Persistent Disability Associated with Ankle Sprains in Athletes
Abstract & Commentary
Synopsis: It is important to identify the syndesmotic ligament injury and anticipate that a substantial proportion of even athletically fit individuals will not recover quickly from what appears to be a "simple" ankle sprain.
Source: Gerber JP, et al. Foot Ankle Int 1998;19(10):653-660.
A prospective observational study was carried out on all the cadets at the United States Military Academy who presented with ankle injuries during a two-month period. A standardized treatment program for ankle sprains was performed, and all of the injured ankles were reevaluated at six weeks and six months, subjectively, by physical examination, and through functional testing. There were 104 injuries over this two-month time span, with 96 sprains, seven fractures, and one contusion. Sixteen (17%) of the ankle sprains were syndesmosis injuries—injuries of the anterior tibiofibular ligament caused by an external rotation force. This is a higher incidence than reported by others.
While 95% of the injured cadets had returned to sports activities by six weeks, 55% of them reported loss of function and the presence of intermittent pain. Twenty-three percent had some persistent functional impairment as well. Even at six months, while all had returned to full activity, 40% had residual symptoms. A surprisingly high percentage of those with residual symptoms were in the syndesmosis sprain group.
Comment by James D. Heckman, MD
The simple ankle sprain may not always be so simple. This group of extremely fit, highly competitive individuals at the United States Military Academy, despite treatment in a rigorously controlled environment, frequently had persistent symptoms as long as six months after the injury. Gerber and associates identify the syndesmotic sprain as a particular cause of prolonged disability. We usually think of the lateral ligament complex (anterior talofibular and fibulocalcaneal ligaments) as being the ligaments susceptible to injury at the time of a sprain. Often, the syndesmosis is overlooked. Injury to the syndesmosis can be easily identified by careful palpation over the area of the anterior tibiofibular ligament, performing an external rotation stress of the talus in the ankle mortise that will put tension on this ligament,1 and by performing the "squeeze test."2 This review indicates even a mild syndesmotic sprain may continue to be symptomatic for up to six months and suggests that more aggressive early treatment, perhaps even with the temporary use of an air cast or fracture boot, might facilitate the healing of these syndesmotic injuries.

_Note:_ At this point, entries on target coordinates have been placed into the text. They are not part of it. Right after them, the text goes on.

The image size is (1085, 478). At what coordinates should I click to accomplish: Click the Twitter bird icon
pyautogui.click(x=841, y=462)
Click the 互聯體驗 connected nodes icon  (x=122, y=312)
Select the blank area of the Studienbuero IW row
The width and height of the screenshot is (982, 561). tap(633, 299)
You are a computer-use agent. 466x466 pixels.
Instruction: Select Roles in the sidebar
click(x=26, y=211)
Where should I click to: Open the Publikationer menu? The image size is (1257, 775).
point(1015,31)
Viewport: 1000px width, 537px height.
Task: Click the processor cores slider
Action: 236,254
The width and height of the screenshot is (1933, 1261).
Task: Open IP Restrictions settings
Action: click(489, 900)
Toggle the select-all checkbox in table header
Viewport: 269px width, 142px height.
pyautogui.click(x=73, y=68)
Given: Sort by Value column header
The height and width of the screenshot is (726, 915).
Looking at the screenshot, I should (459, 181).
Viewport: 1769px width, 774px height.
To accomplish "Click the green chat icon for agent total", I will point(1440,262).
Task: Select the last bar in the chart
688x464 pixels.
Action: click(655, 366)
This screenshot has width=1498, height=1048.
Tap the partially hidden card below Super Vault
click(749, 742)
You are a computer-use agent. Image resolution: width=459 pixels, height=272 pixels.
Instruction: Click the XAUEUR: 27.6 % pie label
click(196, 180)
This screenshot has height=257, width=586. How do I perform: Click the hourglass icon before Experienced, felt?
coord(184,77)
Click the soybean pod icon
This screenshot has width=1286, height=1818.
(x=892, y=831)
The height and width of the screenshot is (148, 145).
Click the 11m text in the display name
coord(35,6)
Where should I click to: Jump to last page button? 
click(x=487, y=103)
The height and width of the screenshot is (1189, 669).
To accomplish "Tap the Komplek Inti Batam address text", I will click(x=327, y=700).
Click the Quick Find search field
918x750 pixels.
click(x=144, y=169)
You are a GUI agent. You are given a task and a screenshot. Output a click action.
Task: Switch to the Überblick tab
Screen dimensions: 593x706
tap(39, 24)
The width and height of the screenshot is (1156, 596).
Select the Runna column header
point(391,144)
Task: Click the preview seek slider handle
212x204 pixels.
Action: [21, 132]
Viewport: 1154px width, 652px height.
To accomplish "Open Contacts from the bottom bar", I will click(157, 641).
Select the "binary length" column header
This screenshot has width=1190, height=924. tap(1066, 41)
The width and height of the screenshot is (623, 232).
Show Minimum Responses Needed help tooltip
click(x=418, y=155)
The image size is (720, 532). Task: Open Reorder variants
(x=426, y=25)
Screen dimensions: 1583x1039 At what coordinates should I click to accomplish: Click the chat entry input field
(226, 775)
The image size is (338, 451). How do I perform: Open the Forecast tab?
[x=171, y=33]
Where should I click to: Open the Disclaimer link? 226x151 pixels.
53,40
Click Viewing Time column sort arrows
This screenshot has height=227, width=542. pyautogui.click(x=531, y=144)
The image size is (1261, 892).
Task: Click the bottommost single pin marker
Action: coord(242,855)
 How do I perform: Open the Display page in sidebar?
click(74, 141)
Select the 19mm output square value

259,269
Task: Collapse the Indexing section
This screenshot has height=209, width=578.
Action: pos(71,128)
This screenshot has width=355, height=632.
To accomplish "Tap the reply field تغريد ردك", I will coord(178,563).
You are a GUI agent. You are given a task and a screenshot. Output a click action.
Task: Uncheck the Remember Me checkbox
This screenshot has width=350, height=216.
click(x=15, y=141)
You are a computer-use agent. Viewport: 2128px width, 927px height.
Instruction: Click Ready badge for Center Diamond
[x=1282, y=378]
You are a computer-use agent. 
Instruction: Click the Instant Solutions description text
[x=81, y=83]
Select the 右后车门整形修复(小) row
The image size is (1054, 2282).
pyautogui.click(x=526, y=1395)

For these injuries, I do not hesitate to provide an initial period of cast immobilization for 10 days to two weeks to facilitate early soft tissue healing.
The study shows that it is important to identify the syndesmotic ligament injury and anticipate that a substantial proportion of even athletically fit individuals will not recover quickly from what appears to be a "simple" ankle sprain. (Dr. Heckman is Professor and Chairman, Department of Orthopaedics, University of Texas Health Science Center, San Antonio, TX.)
1. Boytim MJ, et al. Am J Sports Med 1991;19:294-298.
2. Hopkinson WJ, et al. Foot Ankle Int 1990;10:325-330.